Professor Burgess drew on studies that defined teacher effectiveness as the average academic progress made by their pupils over time, measured through standardised test scores.
However, despite this, Professor Burgess says that there is “tantalisingly” limited evidence on how to improve teachers’ effectiveness.
“It’s like a kid seeing sweets in a shop window but not being able to get at them!” he writes.
Professor Burgess notes that it is very difficult to predict how effective teachers will be before they are hired - research shows teachers’ own educational qualifications are largely not linked with how effective they are in the classroom.
As it is hard to predict how teachers will perform, one possible method for raising effectiveness from a study in 2010 suggested laying off the least effective teachers after their first year of work, replacing them with inexperienced staff.
“To maximise average value added, about 80 per cent of teachers should be dismissed after their first year,” the study said.
Professor Burgess writes: “Within the assumptions of the study, schools should retain less than half of their teachers after their first year of teaching.
“The fact that differences in effectiveness are large, persistent, and unknowable before hiring, means that even on the basis of one year’s measure, the one-time cost of replacement is worth it to avoid a career-long tenure of an ineffective teacher.”

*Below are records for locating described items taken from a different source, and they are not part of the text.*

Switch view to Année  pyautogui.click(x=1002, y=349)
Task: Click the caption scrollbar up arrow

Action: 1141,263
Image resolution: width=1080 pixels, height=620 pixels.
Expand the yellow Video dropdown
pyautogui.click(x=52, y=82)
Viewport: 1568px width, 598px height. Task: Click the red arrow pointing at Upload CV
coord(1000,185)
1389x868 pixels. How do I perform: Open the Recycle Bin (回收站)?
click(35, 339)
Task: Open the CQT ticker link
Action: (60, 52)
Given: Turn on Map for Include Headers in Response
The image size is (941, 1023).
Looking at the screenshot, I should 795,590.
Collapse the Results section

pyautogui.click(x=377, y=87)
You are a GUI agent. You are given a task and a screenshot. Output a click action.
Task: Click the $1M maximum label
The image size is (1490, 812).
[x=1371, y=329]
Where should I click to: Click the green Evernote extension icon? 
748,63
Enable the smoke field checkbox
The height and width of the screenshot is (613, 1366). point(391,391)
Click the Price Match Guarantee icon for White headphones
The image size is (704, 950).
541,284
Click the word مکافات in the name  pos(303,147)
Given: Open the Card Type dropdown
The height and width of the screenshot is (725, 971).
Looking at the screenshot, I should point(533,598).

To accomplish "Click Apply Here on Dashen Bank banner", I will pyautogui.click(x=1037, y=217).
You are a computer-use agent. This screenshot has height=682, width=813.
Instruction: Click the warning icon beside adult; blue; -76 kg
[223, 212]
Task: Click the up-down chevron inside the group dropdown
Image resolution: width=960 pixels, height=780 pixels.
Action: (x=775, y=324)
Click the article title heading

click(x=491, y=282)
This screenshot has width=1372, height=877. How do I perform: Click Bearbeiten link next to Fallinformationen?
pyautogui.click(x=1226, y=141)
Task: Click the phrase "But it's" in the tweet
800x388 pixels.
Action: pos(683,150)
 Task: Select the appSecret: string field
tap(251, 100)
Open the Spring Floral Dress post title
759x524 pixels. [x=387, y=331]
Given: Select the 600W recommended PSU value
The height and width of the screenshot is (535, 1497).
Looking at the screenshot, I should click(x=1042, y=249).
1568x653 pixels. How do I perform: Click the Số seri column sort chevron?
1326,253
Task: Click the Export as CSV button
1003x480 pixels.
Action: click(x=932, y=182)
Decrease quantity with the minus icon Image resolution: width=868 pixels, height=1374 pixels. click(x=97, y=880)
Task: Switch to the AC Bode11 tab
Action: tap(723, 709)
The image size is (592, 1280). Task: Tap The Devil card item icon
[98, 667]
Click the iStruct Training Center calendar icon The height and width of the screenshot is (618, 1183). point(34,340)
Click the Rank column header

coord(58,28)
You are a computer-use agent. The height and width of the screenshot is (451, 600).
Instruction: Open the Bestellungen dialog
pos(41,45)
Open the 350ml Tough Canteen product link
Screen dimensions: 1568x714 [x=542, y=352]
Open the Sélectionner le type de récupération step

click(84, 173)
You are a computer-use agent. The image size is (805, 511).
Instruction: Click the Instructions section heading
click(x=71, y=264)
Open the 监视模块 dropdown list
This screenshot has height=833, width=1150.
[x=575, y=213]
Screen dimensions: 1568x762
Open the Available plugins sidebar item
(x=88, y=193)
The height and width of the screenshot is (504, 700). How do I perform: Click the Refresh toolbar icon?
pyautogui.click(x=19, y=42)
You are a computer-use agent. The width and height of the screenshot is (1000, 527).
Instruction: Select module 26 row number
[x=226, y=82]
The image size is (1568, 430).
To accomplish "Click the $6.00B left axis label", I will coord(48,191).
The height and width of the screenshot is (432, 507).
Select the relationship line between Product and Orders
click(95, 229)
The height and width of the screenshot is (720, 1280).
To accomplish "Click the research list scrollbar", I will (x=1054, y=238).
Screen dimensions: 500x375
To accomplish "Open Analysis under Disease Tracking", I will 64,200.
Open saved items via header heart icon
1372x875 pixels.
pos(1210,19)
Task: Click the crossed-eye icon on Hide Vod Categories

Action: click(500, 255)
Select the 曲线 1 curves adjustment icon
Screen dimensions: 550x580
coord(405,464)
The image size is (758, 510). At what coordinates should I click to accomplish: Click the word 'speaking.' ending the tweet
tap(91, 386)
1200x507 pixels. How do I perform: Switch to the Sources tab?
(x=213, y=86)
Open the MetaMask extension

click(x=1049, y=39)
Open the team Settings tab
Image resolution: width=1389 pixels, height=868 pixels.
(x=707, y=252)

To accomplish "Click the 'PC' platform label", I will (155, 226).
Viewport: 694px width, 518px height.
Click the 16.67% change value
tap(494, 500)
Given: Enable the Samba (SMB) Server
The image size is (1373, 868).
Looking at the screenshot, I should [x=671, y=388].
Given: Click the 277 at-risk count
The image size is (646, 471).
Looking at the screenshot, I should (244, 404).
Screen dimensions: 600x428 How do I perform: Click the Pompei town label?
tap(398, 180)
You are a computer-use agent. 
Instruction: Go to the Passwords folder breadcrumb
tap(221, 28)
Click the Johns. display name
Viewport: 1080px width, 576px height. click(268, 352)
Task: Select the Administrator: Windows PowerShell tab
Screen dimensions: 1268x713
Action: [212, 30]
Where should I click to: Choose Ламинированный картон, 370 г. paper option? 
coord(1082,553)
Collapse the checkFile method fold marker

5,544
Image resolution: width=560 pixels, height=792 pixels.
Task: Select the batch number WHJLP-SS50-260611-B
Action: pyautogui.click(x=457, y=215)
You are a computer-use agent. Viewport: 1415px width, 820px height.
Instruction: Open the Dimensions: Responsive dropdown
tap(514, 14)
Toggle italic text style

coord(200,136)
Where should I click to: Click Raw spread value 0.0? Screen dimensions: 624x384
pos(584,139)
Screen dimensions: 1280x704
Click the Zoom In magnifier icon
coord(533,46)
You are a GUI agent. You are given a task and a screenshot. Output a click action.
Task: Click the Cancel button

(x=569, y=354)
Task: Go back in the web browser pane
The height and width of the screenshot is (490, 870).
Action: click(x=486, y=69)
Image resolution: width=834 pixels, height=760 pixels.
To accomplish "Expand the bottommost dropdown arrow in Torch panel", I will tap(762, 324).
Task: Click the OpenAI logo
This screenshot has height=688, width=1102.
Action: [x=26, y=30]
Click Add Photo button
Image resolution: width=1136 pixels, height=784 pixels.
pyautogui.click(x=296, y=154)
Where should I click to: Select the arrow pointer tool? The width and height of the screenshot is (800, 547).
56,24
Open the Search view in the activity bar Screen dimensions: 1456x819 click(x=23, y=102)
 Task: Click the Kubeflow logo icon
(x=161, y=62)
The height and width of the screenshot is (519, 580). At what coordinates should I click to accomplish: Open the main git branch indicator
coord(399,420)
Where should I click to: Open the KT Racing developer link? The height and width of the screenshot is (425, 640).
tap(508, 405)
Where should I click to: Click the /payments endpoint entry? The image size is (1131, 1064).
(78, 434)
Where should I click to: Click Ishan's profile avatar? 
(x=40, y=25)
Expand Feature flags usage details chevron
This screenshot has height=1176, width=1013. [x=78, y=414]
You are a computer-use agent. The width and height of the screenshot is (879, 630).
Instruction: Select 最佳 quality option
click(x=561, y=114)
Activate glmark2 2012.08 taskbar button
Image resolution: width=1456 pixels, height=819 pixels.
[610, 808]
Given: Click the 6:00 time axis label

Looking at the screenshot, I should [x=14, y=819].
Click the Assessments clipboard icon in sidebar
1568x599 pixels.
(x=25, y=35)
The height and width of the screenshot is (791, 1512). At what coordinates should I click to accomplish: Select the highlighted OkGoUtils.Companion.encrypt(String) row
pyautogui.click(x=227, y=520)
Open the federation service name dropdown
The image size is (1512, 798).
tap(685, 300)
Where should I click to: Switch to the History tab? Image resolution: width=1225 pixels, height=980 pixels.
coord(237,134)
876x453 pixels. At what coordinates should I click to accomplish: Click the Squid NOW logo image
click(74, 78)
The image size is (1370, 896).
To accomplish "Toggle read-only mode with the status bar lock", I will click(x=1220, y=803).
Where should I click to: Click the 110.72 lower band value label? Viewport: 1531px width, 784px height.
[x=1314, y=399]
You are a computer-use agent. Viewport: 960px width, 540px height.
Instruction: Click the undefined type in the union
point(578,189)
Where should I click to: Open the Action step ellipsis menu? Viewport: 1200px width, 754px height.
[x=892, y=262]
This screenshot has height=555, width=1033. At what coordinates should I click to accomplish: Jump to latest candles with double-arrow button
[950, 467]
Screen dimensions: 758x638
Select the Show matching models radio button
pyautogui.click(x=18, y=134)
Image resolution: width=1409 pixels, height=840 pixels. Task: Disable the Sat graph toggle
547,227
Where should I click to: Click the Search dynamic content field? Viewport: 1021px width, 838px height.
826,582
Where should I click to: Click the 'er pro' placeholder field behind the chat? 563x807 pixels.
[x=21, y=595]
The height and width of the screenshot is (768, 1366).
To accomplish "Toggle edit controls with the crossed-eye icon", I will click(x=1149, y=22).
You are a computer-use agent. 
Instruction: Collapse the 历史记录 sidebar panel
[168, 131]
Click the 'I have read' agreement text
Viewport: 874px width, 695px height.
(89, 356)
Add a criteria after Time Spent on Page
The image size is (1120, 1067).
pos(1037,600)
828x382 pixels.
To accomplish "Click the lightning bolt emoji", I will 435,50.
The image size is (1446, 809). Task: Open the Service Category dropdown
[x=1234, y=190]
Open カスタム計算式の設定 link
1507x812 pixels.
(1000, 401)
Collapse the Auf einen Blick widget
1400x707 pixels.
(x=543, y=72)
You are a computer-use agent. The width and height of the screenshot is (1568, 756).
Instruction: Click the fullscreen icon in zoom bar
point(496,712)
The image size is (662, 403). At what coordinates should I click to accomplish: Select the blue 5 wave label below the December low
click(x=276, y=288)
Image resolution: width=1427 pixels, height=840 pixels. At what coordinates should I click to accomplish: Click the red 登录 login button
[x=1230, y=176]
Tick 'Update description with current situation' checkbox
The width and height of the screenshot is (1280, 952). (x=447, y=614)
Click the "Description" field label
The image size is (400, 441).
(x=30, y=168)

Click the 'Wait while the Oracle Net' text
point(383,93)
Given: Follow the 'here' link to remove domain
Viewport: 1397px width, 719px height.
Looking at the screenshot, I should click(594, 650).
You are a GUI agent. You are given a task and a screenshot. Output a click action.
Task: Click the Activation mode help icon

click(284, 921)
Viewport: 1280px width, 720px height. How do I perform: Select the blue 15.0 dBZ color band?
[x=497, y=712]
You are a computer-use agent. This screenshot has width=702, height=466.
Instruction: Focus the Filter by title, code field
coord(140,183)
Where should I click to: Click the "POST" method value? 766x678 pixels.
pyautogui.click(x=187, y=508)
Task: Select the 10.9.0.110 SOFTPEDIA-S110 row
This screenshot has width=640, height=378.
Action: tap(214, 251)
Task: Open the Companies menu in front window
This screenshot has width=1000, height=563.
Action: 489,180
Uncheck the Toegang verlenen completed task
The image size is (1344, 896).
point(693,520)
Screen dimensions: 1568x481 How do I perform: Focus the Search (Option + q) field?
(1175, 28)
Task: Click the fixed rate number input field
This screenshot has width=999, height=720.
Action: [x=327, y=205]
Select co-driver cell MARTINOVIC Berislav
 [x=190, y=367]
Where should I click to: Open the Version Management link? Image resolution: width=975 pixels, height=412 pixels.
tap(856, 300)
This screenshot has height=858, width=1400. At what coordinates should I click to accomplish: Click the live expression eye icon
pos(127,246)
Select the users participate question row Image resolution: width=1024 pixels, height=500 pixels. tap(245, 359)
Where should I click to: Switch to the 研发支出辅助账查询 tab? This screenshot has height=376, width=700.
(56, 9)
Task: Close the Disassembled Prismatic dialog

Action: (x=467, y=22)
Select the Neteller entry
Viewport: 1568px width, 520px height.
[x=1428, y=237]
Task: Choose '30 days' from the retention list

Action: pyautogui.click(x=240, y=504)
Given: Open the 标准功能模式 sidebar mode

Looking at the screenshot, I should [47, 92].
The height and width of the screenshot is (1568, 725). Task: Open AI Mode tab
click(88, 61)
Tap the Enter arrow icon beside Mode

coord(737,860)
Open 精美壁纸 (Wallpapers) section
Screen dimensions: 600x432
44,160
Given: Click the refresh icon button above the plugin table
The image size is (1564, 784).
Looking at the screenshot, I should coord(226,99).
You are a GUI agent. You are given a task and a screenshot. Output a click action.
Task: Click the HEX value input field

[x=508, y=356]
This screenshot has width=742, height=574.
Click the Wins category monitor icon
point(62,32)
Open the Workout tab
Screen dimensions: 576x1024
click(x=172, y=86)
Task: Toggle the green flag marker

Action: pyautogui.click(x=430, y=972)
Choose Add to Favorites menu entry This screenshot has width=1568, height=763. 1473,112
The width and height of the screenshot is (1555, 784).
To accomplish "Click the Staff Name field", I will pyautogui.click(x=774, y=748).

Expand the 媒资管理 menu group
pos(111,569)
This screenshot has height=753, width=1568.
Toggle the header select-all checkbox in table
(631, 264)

However, he notes that this suggestion has been markedly unpopular with teaching unions. Other attempts to raise teacher effectiveness; for example, personalised teacher coaching or peer mentoring, seemed to have borne more fruit.
Yet Mr Burgess points out that “studies of these two ideas again struggle to nail down any medium- to long-term effects due to the difficulties in generating data that follow teachers over time and across schools”.
“It is thus challenging to calculate robust measures of their effectiveness.”